**TASK DESCRIPTION:** Using the entries below, write out the line with "You are a GUI", the line with "The height and", and every line in between, exactly as each is written.

**DATASET RECORDS:**
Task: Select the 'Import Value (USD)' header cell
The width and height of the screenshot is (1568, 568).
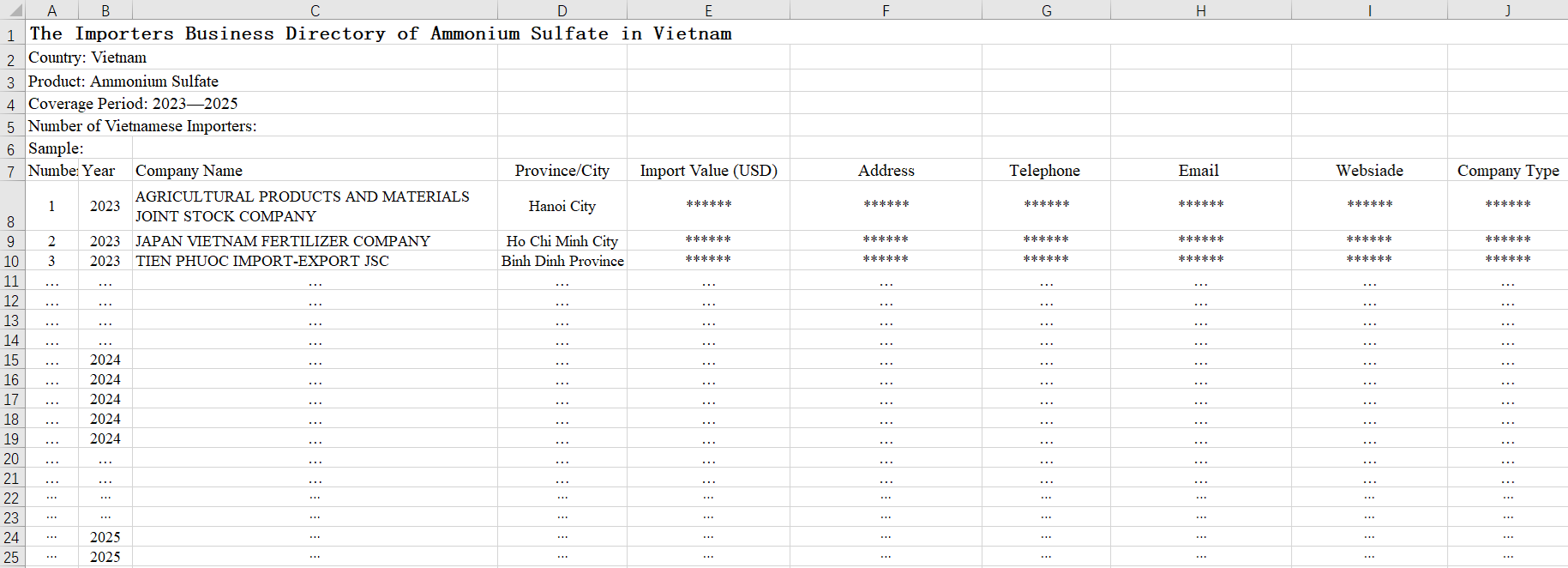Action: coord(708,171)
---
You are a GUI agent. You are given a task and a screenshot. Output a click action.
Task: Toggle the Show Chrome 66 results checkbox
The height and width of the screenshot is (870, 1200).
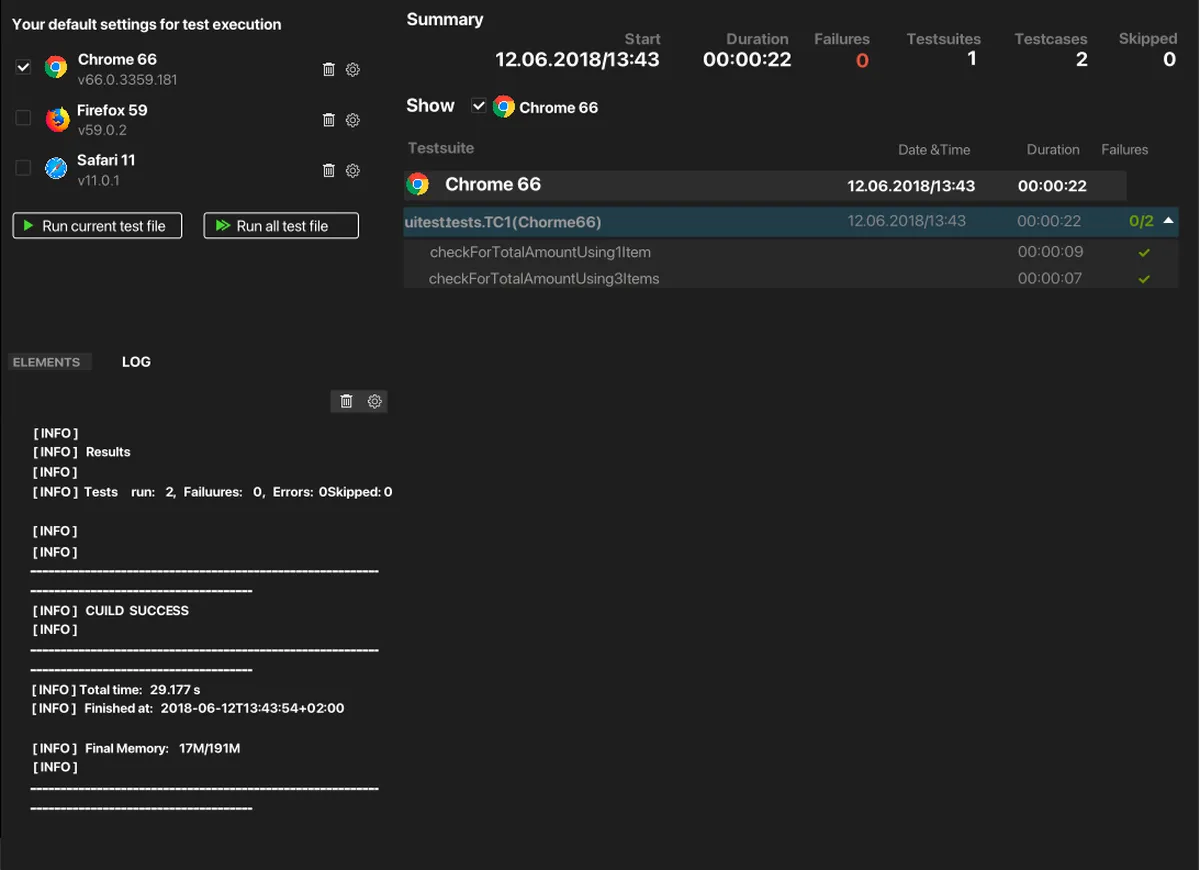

**RESULT OF THIS TASK:**
You are a GUI agent. You are given a task and a screenshot. Output a click action.
Task: Toggle the Show Chrome 66 results checkbox
The height and width of the screenshot is (870, 1200).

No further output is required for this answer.